By Uwe Scheuermann, Semikron Elektronik GmbH & Co. KG, Nuremberg, Germany

The demand for extended maximum junction temperatures above 150°C in power semiconductor components gained growing attention in the beginning of this century driven by 3 major factors: the high coolant temperatures in hybrid electrical vehicles, the potential of wide band gap devices to operate at much higher temperatures, and the enhanced current capability of silicon devices when operated at junction temperatures up to 200°C. This required a considerable increase in lifetime of the package, because a component must fulfill the same lifetime expectation at extended junction temperature to be acceptable for applications. Depending on the exact operation conditions and the lifetime model applied, an increase in lifetime of a factor of 5 is necessary for each 25°C increase of the maximum junction temperature as a rule of thumb, resulting in a required lifetime increase of a factor 25 for 200°C maximum junction temperature.
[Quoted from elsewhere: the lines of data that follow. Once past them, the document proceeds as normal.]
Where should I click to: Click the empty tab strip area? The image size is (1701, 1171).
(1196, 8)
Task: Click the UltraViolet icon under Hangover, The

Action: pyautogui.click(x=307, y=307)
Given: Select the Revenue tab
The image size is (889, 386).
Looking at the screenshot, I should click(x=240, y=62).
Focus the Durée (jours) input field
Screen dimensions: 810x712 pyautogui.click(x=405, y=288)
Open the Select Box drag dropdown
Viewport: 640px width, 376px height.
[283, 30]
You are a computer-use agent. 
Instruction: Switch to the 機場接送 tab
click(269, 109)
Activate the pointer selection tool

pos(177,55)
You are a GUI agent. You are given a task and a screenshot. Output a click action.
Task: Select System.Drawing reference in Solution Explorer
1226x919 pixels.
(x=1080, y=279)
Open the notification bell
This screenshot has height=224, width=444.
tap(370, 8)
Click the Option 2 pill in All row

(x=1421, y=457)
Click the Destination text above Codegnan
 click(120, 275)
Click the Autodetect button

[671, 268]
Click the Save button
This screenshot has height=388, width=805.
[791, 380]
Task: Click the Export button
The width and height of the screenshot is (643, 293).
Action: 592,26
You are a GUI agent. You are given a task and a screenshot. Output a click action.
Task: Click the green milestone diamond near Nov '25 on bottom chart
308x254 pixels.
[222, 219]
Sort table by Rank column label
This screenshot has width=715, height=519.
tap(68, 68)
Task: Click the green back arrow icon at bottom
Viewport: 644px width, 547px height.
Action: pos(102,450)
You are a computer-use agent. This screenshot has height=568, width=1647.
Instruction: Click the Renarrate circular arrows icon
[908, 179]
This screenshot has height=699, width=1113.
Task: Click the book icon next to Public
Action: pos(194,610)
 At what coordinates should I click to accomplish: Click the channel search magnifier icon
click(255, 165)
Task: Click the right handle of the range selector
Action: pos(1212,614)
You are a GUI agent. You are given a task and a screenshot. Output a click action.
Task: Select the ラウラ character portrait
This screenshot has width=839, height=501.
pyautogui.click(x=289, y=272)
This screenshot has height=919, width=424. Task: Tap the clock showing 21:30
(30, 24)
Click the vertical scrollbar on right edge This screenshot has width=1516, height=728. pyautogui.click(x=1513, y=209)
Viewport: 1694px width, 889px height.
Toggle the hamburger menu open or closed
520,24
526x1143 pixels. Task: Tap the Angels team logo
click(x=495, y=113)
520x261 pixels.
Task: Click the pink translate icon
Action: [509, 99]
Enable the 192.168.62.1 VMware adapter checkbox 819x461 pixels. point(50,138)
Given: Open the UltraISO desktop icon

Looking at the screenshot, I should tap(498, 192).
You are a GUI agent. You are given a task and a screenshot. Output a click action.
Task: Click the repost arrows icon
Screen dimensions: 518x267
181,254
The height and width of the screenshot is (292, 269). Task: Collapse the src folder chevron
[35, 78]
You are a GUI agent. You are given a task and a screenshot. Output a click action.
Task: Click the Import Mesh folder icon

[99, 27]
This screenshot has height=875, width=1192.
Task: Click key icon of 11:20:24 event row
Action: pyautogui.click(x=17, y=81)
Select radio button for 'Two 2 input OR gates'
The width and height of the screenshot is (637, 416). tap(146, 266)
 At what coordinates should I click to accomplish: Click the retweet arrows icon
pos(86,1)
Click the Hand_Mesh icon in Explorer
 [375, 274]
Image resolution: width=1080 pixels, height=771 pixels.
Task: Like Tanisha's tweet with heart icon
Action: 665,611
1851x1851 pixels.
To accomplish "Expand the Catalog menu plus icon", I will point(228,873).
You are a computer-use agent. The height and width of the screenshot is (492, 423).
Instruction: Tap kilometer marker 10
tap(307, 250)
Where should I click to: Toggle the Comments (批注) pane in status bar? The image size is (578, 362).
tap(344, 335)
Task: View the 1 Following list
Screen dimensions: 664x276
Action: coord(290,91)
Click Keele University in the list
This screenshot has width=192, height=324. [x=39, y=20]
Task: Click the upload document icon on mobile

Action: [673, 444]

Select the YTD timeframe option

The progress in the last decade has delivered improved interconnection technologies with the potential to reach this target. Ag diffusion sintering and transfer liquid phase bonding are candidates for replacing the traditional solder die attachment. And Cu wire bonds or Al cladded Cu wire bonds are enhancing the lifetime of the top side chip contact considerably compared to the classical Al wire bonds.

When such improved technologies are introduced along with first lifetime test results to demonstrate their potential, the demand for a consistent lifetime model arises to evaluate the advantage for specific applications based on mission profiles. However, the generation of experimental data to establish a new lifetime model for improved technologies requires a test vehicle from controlled series production and years of lifetime testing.

The following discussion will present a power cycling lifetime model for an advanced power module named SKiM63. This module, which was introduced to the market in 2008, is a 100% solder-free design [1]. The silicon chips are attached to the DBC substrates by Ag diffusion sintering, thus eliminating solder fatigue. The top side contact of the chip is connected by 300μm Al wire bonds with improved bond loop geometry. Mechanical fatigue tests on heavy Al wire bonds had already shown the increase of lifetime by an enhanced aspect ratio, which is the ratio of wire bond loop height to the distance between bond stitches [2]. However, this improvement potential was limited by solder fatigue in the classical module design [3].

The SKiM63 module design is based on the pressure contact technology and thus does not contain a base plate. This feature improves the temperature cycling capability by eliminating the stress between the ceramic substrate and the base plate. Tests have proved a cycling capability beyond 1000 cycles in a two chamber temperature cycling test between -40°C and 125°C [4]. The design without base plate also eliminates potential fatigue between substrate and base plate in active power cycling. The load contacts are formed as bus bars with multiple pressure contacts to simultaneously establish the electrical contacts as well as the thermal contact between substrate and heat sink. Spring contacts are implemented to transmit the control and auxiliary signals to the substrates. An explosion view of the SKiM63 is shown in Figure 1.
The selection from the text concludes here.